(Entries on target coordinates)

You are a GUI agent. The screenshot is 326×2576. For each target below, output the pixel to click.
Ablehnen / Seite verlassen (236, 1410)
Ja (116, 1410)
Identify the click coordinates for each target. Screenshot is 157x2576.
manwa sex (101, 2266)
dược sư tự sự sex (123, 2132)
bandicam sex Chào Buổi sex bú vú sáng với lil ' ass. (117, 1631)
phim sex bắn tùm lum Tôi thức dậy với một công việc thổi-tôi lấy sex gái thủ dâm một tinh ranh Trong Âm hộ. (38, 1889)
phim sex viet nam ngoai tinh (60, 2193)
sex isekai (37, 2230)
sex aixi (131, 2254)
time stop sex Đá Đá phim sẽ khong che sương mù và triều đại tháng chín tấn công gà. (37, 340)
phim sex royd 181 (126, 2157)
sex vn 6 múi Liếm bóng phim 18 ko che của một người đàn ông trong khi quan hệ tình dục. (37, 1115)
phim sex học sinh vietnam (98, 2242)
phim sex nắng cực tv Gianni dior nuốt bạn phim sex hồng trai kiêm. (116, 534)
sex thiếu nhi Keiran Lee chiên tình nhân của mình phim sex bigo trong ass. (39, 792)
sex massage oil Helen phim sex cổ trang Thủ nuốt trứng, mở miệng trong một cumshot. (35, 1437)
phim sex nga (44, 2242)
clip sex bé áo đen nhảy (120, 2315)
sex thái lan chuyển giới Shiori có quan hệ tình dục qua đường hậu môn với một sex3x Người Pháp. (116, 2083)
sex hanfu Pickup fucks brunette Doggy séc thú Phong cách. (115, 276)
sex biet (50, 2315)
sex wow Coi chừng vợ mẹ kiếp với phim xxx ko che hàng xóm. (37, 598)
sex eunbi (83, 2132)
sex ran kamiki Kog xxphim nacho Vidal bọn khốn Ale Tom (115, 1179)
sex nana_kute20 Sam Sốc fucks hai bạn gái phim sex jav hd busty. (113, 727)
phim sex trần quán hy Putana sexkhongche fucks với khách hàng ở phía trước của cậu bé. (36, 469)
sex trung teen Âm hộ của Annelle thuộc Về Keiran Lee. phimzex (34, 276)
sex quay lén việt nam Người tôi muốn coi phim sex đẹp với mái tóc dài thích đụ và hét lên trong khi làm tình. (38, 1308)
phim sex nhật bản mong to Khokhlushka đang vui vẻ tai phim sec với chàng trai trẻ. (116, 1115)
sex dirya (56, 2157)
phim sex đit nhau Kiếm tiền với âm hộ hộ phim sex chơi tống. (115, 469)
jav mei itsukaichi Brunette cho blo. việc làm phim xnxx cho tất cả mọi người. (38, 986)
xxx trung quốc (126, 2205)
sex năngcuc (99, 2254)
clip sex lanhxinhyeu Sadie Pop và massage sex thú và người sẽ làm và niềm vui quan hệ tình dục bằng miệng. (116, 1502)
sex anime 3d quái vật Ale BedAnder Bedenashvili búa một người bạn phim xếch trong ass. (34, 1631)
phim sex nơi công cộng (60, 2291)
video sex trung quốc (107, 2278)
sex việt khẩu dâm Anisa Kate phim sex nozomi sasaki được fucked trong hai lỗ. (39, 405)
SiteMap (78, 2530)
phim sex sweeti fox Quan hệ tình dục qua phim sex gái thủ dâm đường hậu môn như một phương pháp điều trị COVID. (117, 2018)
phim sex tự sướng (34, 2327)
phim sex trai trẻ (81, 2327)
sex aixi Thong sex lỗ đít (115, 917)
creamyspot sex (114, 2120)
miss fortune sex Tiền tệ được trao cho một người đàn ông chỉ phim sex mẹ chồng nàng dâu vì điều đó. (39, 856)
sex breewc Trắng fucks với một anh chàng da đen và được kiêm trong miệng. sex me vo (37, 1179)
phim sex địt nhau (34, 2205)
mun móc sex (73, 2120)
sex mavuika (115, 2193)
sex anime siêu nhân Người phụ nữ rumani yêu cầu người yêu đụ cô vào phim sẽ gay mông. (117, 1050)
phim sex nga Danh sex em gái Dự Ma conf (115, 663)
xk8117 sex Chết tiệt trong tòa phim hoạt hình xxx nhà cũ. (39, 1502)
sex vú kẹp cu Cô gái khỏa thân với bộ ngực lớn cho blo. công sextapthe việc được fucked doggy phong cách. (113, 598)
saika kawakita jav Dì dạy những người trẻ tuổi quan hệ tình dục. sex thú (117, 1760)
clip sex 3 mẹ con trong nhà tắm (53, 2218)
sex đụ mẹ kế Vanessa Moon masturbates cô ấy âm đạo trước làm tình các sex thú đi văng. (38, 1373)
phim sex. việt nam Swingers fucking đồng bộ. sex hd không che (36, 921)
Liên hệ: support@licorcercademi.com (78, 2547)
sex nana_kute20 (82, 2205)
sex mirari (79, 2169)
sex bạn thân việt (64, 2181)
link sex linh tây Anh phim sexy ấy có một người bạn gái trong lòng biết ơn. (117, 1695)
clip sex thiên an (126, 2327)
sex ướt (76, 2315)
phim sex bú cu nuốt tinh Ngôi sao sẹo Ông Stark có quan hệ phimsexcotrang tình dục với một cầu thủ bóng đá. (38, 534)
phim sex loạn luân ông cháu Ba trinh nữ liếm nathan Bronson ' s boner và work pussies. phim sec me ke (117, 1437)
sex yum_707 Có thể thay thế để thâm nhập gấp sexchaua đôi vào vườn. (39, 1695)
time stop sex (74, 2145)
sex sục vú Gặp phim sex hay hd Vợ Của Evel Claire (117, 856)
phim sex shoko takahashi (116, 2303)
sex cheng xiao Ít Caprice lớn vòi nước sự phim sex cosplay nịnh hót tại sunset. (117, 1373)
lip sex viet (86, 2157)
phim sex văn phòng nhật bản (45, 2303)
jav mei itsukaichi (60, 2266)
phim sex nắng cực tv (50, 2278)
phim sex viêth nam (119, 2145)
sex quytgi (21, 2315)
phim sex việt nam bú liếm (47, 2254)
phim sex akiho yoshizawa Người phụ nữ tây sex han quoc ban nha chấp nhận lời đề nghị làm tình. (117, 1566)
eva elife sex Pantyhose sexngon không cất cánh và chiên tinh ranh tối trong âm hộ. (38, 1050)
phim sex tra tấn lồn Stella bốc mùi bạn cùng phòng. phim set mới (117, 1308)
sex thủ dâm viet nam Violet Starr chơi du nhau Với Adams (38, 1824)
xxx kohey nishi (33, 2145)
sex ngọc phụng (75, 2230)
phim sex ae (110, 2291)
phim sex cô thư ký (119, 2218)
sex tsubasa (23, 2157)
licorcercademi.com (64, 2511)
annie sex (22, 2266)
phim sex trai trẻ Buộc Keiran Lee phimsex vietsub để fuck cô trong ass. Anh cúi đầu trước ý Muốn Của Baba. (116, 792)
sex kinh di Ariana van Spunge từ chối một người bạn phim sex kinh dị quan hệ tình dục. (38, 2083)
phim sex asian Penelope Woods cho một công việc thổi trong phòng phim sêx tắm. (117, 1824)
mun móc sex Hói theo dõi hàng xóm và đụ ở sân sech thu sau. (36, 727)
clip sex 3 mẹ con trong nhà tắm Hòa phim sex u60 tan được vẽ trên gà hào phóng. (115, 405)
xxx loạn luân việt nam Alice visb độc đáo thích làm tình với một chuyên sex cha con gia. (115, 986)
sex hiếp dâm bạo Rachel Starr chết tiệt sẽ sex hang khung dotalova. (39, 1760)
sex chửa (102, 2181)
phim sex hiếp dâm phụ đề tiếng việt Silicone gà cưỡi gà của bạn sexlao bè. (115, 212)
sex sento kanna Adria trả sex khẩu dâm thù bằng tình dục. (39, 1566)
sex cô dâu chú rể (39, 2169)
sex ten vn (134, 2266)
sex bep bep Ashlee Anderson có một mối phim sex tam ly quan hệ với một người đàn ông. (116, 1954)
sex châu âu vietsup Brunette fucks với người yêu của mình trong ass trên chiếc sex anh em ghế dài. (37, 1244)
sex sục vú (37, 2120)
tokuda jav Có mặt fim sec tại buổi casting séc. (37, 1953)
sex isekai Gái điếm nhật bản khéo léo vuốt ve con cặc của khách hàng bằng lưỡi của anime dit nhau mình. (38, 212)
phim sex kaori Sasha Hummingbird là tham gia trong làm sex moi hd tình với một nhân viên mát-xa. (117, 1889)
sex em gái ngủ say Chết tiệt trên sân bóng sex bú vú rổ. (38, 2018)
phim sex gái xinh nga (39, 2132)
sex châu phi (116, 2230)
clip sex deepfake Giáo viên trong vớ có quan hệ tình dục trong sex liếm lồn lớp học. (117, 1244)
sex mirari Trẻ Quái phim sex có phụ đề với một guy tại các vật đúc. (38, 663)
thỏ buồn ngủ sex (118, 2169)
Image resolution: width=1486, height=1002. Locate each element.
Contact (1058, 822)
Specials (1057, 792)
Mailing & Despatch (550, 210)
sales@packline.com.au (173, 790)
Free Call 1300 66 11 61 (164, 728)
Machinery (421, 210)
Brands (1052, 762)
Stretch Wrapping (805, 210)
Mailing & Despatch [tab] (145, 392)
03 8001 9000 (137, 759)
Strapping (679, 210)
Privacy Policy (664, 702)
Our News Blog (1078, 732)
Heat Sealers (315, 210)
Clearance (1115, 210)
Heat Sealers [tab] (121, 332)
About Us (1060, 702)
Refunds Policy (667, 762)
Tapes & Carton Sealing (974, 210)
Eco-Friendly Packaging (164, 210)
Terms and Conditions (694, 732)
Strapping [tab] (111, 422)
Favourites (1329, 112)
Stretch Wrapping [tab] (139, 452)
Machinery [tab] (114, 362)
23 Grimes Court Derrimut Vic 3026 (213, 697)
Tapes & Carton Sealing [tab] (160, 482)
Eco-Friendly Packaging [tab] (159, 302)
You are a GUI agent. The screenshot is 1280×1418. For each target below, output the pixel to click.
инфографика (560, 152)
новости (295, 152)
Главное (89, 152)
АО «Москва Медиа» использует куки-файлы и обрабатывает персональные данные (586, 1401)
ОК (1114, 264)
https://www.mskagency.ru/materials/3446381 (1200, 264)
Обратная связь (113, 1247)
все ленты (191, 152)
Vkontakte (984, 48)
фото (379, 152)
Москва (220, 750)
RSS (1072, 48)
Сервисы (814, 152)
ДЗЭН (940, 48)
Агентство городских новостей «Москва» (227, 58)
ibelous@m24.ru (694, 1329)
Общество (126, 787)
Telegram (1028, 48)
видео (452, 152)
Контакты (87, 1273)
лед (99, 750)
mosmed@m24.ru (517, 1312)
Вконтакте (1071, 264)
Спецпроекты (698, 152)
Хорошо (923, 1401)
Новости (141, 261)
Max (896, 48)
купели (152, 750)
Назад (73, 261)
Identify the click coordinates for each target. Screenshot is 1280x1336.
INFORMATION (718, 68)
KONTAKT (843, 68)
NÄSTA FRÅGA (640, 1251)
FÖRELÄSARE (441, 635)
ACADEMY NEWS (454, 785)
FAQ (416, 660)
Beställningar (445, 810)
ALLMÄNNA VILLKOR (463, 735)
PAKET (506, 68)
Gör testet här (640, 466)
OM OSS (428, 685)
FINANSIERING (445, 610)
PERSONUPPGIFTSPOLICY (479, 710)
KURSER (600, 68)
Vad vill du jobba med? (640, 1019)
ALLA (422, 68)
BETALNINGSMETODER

WHAT THE TASK REQUIRES |
Arrange the lines from the one containing "Screenshot is 1280x1336." through the end of the records, both included, as a Markdown table with the columns No. and Line, omitting any blank lines.

THE RESPONSE |
| No. | Line |
|---|---|
| 1 | Identify the click coordinates for each target. Screenshot is 1280x1336. |
| 2 | INFORMATION (718, 68) |
| 3 | KONTAKT (843, 68) |
| 4 | NÄSTA FRÅGA (640, 1251) |
| 5 | FÖRELÄSARE (441, 635) |
| 6 | ACADEMY NEWS (454, 785) |
| 7 | FAQ (416, 660) |
| 8 | Beställningar (445, 810) |
| 9 | ALLMÄNNA VILLKOR (463, 735) |
| 10 | PAKET (506, 68) |
| 11 | Gör testet här (640, 466) |
| 12 | OM OSS (428, 685) |
| 13 | FINANSIERING (445, 610) |
| 14 | PERSONUPPGIFTSPOLICY (479, 710) |
| 15 | KURSER (600, 68) |
| 16 | Vad vill du jobba med? (640, 1019) |
| 17 | ALLA (422, 68) |
| 18 | BETALNINGSMETODER |